Признаюсь, думала я также и о моей матери. Если бы я вышла замуж в Париже, как того с таким нетерпением ждала мама в предшествующие годы, каких бы только она не разыгрывала сейчас сцен, причем самых многозначительных! Сколько бы выказала волнения! Сколько бы заставила меня выслушать речей, повинуясь традиции и лицемерию. Лежа в постели, я невольно улыбнулась при мысли, что прекрасно обошлась без ее забот.
Я была счастлива. И этого юноши, который лежал так близко от меня, что наши тела соприкасались, и этого юноши не знала моя семья. И я была уверена, что он тоже счастлив.
Мне не спалось. Я с удовольствием отдавалась на волю этих довольно обычных мыслей. С удовольствием ощущала в ушах биение крови. Ее шум сливался с грохотом океана, где снова и снова сворачивались в трубку волны и с размаху били о берег у подножия виллы.
Временами я забывалась, но настоящий сон все не приходил. В голове теснились образы и мысли: отлакированное солнцем тело среди вспененных гребней волн, наши ни о чем не догадывавшиеся хозяева, а в перспективе недели и месяцы жизни без помех... и мне чудилось теперь, что мое счастье направляет некто или нечто, некая всепримиряющая сила, кто-то живой; этот некто просто слово, но не поддающееся определению... быть может, всего-навсего слово "тихий".
Однако наша совместная жизнь приобрела свою подлинную окраску только тогда, когда горы, где нам предстояло жить, приобрели свою: в декабре в Биг Бэр выпал снег и все стало белым.
Несколько рядов стандартных бунгало, выстроенных на берегу озера и уже оборудованных, ждали любителей зимнего спорта. Теперь в обязанности Нормана входило в соответствии с сезоном обеспечивать сдачу внаем этих домиков и поддерживать порядок в лагере, воздвигнутом его собственными руками. По распоряжению своего патрона он выстроил для себя на краю дороги очаровательный домик, выделявшийся среди всех прочих. Это, в сущности, административное помещение служило одновременно рекламой лагеря, равно как и удобным жильем для зимовщика. А также для его молодой жены.
Наш низкий, одноэтажный домик, стоявший между огромных секвой, был сложен из горизонтально лежащих бревен. Единственной каменной деталью была труба из крупных кирпичей, шедшая по старинной моде по фасаду дома и подымавшаяся над крышей в виде квадратной башенки. В центре дома мы устроили living-room[20], куда приходилось спускаться на две ступеньки. Справа - единственная спальня и ванная, а слева - кабинет и кухня. Пол был деревянный, некрашеный.

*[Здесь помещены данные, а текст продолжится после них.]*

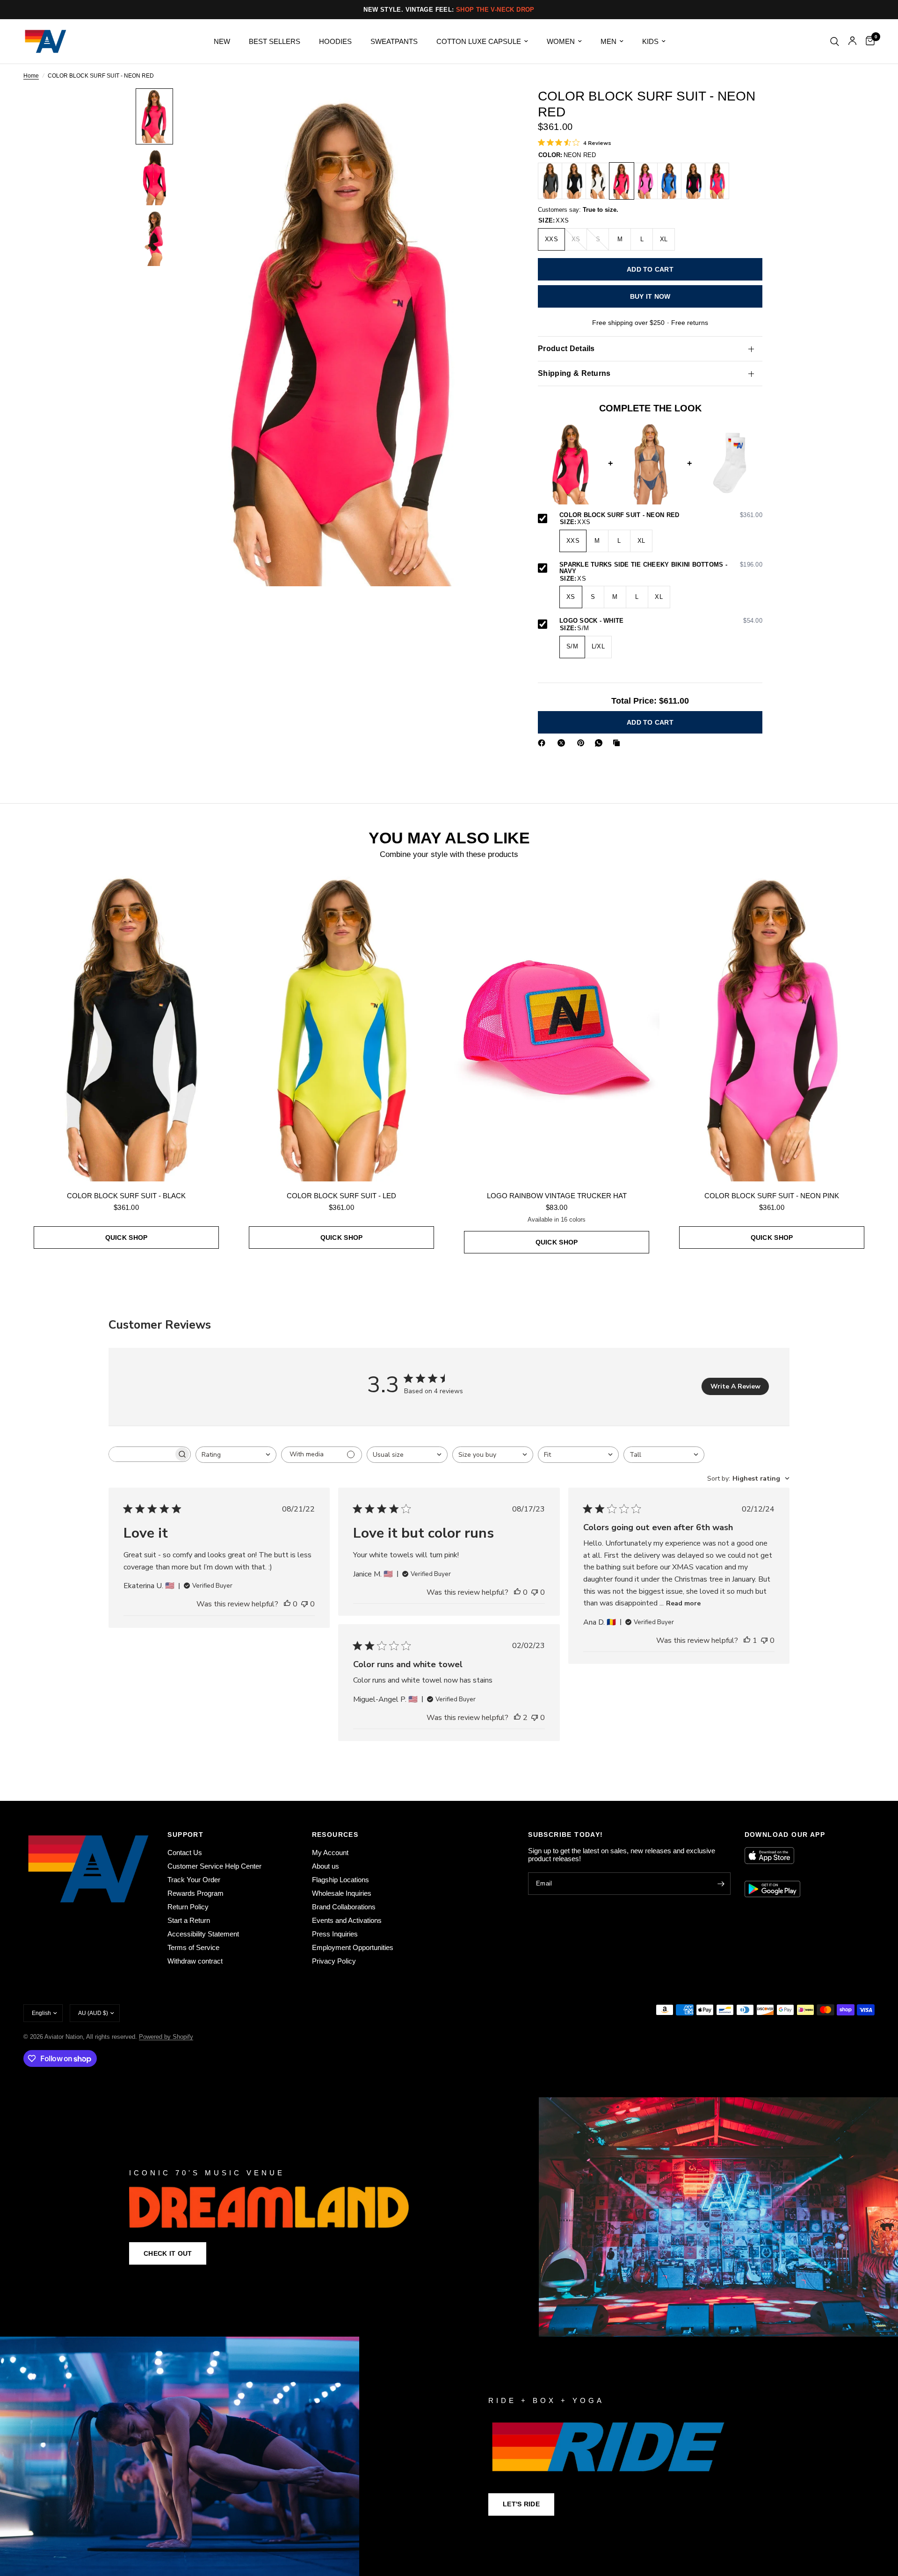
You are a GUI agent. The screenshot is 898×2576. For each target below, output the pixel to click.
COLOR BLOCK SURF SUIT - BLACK (126, 1196)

Мне захотелось обставить большую комнату по-своему. И я даже возымела смелость нарисовать эскизы. Норман стал внимательно их разглядывать.
- Очень мило,- заявил он.- У вас есть вкус.
Я была уже так захвачена своим чувством, что этот комплимент преисполнил меня гордостью. Я знала, что Норман, как и всё ему подобные, меблируя или украшая жилище, способен погрешить против вкуса, но не это было важно.
Впрочем, возвращая мне мои наброски, он добавил:
- Все это не совсем в стиле горного лагеря. И уж совсем не в стиле американском. Это может сбить людей с толку. Убранство нашего бунгало создаст у нанимателей ложные представления о сдаваемых помещениях.
Я не могла не признать разумность этого довода, предоставила действовать Норману и, таким образом, приобщилась к трапперскому стилю. Бревенчатые стены были украшены медвежьими головами, доставленными одним натуралистом из Невады, рядом висели перекрещенные лыжи и индейские шерстяные ковры, и хотя они были достаточно грубой подделкой, потомок чероки даже бровью не повел. Несколько университетских вымпелов, спортивные трофеи свидетельствовали о наклонностях и вкусах хозяина. Очаг, как и стоявшая напротив классическая кушетка, был таких солидных размеров, что шестеро человек, усевшись рядом, могли греться одновременно. Этот уголок занимал половину комнаты. Удивленная подобной диспропорцией, я указала на это Норману.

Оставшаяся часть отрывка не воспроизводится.